Шар где-то там, наверху, покачивался в полумраке и молчал.
Часть третья
Сразу после Нового года назначили день предзащиты проектов, сроку оставалось чуть больше месяца. Сашка не знал, радоваться или паниковать.
– Чего паниковать-то? – не понял Лебедь.
Сам он был уверен в себе на все сто. Писал об истории столичной душницы, даже сделал несколько рисунков: какой она была в пятнадцатом, семнадцатом и середине девятнадцатого века. Очередной как раз вычерчивал.
– Ну правда, – сказал Лебедь, – ты ж, Турухтун, только этим своим дедом и Настей занимаешься, друзей совсем забросил. В кино – с ней, гулять – с ней, а по ночам черновики разбираешь. Ты, Турухтун, человек, потерянный для общества. Вот о чем надо паниковать.
– Кто бы говорил.
– А я что?! Я – так… – Лебедь подтянул к себе точилку и вставил карандаш. – Мне интересно – это раз. Я ж не с утра до ночи – это два. И главное: я не паникую, как некоторые. – Он провел на пробу несколько линий, довольно кивнул и спросил: – Чаю-то нальешь?
Пока Сашка нес заварник, Лебедь вытащил из сумки гостинцы: мамино печенье, кулек шоколадных конфет, мандарины. В доме сразу запахло праздником.

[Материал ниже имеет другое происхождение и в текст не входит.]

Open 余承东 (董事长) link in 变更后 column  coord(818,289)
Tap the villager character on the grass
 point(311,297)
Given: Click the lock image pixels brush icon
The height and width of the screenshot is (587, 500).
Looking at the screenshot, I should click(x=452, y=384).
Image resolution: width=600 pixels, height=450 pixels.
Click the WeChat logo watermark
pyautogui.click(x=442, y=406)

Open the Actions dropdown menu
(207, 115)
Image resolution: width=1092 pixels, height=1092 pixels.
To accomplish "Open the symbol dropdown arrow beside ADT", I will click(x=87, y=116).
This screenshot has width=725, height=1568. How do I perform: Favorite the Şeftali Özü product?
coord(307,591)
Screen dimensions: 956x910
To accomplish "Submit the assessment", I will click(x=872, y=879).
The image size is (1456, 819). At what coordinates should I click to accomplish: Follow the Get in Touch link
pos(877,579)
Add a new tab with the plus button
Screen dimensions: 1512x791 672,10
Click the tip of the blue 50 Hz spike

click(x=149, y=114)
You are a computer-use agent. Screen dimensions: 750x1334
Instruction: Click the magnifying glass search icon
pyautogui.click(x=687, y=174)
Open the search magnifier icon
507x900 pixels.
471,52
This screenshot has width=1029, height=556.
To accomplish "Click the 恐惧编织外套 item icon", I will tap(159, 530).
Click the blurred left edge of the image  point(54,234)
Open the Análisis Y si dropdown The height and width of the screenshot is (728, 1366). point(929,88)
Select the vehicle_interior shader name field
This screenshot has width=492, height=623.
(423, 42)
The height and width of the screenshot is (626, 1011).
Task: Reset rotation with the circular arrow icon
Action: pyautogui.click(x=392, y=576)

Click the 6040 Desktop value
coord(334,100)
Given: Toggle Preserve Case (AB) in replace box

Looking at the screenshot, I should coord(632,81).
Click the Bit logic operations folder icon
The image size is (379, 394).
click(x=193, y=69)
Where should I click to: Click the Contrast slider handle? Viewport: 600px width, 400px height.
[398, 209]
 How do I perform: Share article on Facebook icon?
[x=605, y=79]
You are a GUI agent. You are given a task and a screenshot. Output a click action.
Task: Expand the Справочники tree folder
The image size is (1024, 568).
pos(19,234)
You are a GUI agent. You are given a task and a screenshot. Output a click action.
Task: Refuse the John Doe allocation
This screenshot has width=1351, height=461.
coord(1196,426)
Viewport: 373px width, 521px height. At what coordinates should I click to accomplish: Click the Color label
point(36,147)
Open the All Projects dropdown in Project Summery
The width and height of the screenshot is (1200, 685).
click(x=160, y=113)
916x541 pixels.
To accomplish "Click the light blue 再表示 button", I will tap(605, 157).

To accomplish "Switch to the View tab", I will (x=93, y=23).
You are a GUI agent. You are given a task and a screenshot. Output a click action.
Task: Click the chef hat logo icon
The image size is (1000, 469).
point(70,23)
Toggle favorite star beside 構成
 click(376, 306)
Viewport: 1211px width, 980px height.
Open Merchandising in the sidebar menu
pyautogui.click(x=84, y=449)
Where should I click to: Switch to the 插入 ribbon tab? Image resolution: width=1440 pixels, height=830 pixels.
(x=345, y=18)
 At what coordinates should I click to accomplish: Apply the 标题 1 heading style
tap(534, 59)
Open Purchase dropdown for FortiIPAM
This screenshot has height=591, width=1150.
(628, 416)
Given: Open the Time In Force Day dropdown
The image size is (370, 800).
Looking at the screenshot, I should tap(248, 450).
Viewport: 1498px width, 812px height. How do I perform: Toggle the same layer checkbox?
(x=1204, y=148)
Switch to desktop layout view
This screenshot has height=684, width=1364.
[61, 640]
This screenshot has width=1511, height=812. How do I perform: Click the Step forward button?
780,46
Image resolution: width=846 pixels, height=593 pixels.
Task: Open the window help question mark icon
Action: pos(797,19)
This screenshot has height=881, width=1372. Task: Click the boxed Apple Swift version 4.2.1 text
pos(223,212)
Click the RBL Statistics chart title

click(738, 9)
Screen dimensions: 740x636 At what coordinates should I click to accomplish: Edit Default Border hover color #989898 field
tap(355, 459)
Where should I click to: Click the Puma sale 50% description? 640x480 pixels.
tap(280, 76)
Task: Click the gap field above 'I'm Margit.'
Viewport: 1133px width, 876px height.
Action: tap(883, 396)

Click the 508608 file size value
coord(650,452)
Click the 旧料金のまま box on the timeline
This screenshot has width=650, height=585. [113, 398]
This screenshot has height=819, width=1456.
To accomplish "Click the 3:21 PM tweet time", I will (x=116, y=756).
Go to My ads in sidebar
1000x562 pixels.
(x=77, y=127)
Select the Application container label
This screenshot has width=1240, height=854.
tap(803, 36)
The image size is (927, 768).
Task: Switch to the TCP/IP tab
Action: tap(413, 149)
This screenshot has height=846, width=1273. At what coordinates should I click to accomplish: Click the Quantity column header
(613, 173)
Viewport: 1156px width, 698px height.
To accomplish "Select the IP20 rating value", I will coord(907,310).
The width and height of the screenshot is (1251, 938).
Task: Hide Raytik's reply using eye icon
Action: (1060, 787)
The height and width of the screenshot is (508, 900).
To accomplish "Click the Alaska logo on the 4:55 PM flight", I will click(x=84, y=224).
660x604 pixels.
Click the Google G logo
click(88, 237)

Сашка сдвинул в сторону дедовы бумаги, перевесил шар на полку повыше.
– А чего он у тебя такой пыльный? – спросил Лебедь, сдувая в сторону падающие хлопья. – Совсем не протираешь? Говорю ж: потерянный человек. Ну так чего паникуем?
Сашка пожал плечами. Это было сложно объяснить и, наверное, еще сложнее понять.
– Только не говори, что материала не хватает.
Материала хватало.
После собственно стихов Сашка взялся за дедовы черновики. Их оказалось неожиданно много, некоторые еще с тех, старых времен. Сашка листал пожелтевшие и скрюченные страницы, испытывая полузабытое чувство робости.
Протертые до дыр сгибы. Запах семечек. Четкий – даже в помарках на полях – почерк. Мысль деда была настолько мощной и плотной, что каждое слово обладало весом, они буквально продавливали бумагу.
Сашка как будто стоял у него за плечом. Как будто видел и слышал деда, когда тот писал все эти стихи: и «Горное эхо», и «Каверны», и «Когда нас уравняет смерть в правах…»
Понимал, что дед хотел сказать.
Не понимал – почему.
Ни один критик, ни один литературовед не мог объяснить этого. Многие думали, что объясняют: писали про «общегуманистические тенденции», про «активную гражданскую позицию», про «искреннюю боль за судьбу своего народа». Это все вроде было правильно. Только слишком примитивно, как если бы кто-то взялся объяснять Сашкино отношение к Насте и сказал, что Настя красивая и потому Сашка ее любит.